Records contained in a dataset
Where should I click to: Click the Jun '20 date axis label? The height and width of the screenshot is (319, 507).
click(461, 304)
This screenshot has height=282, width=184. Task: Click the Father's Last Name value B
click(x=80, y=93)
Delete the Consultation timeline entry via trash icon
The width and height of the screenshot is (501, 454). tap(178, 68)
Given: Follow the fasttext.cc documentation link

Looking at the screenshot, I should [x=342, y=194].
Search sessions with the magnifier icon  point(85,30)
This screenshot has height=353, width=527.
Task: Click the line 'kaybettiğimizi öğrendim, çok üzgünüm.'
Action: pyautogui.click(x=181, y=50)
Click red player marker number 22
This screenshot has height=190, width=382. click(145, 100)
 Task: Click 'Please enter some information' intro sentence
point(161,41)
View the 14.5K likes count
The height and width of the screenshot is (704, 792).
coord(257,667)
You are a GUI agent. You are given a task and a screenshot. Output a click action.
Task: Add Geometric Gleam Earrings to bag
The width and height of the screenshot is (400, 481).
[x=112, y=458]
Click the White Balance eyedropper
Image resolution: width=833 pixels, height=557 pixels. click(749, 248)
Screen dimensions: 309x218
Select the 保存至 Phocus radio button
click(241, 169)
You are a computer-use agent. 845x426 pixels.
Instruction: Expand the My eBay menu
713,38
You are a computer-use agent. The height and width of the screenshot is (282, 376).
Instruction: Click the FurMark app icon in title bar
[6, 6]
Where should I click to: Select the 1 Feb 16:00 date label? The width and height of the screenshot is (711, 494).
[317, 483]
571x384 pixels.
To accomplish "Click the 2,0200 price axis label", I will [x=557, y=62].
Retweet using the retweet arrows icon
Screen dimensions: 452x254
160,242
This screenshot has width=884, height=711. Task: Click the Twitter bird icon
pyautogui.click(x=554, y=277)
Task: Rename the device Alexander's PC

**Assignment**
Write the entries out a second time. Match them exactly.

**Answer space**
Where should I click to: Click the Jun '20 date axis label? The height and width of the screenshot is (319, 507).
click(461, 304)
This screenshot has height=282, width=184. Task: Click the Father's Last Name value B
click(x=80, y=93)
Delete the Consultation timeline entry via trash icon
The width and height of the screenshot is (501, 454). tap(178, 68)
Given: Follow the fasttext.cc documentation link

Looking at the screenshot, I should [x=342, y=194].
Search sessions with the magnifier icon  point(85,30)
This screenshot has height=353, width=527.
Task: Click the line 'kaybettiğimizi öğrendim, çok üzgünüm.'
Action: pyautogui.click(x=181, y=50)
Click red player marker number 22
This screenshot has height=190, width=382. click(145, 100)
 Task: Click 'Please enter some information' intro sentence
point(161,41)
View the 14.5K likes count
The height and width of the screenshot is (704, 792).
coord(257,667)
You are a GUI agent. You are given a task and a screenshot. Output a click action.
Task: Add Geometric Gleam Earrings to bag
The width and height of the screenshot is (400, 481).
[x=112, y=458]
Click the White Balance eyedropper
Image resolution: width=833 pixels, height=557 pixels. click(749, 248)
Screen dimensions: 309x218
Select the 保存至 Phocus radio button
click(241, 169)
You are a computer-use agent. 845x426 pixels.
Instruction: Expand the My eBay menu
713,38
You are a computer-use agent. The height and width of the screenshot is (282, 376).
Instruction: Click the FurMark app icon in title bar
[6, 6]
Where should I click to: Select the 1 Feb 16:00 date label? The width and height of the screenshot is (711, 494).
[317, 483]
571x384 pixels.
To accomplish "Click the 2,0200 price axis label", I will [x=557, y=62].
Retweet using the retweet arrows icon
Screen dimensions: 452x254
160,242
This screenshot has width=884, height=711. Task: Click the Twitter bird icon
pyautogui.click(x=554, y=277)
Task: Rename the device Alexander's PC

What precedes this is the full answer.